→ **AIM OF THE EXERCISE**
Exactly as given, restate each record that follows.

Stored dataset items:
§
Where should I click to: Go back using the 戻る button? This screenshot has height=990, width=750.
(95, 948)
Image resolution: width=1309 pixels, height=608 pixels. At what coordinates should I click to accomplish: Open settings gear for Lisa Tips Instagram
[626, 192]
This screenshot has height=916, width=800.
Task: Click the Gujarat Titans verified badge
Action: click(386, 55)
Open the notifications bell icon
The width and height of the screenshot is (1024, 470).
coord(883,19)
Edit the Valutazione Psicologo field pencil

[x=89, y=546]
§
→ **ANSWER BELOW**
Where should I click to: Go back using the 戻る button? This screenshot has height=990, width=750.
(95, 948)
Image resolution: width=1309 pixels, height=608 pixels. At what coordinates should I click to accomplish: Open settings gear for Lisa Tips Instagram
[626, 192]
This screenshot has height=916, width=800.
Task: Click the Gujarat Titans verified badge
Action: click(386, 55)
Open the notifications bell icon
The width and height of the screenshot is (1024, 470).
coord(883,19)
Edit the Valutazione Psicologo field pencil

[x=89, y=546]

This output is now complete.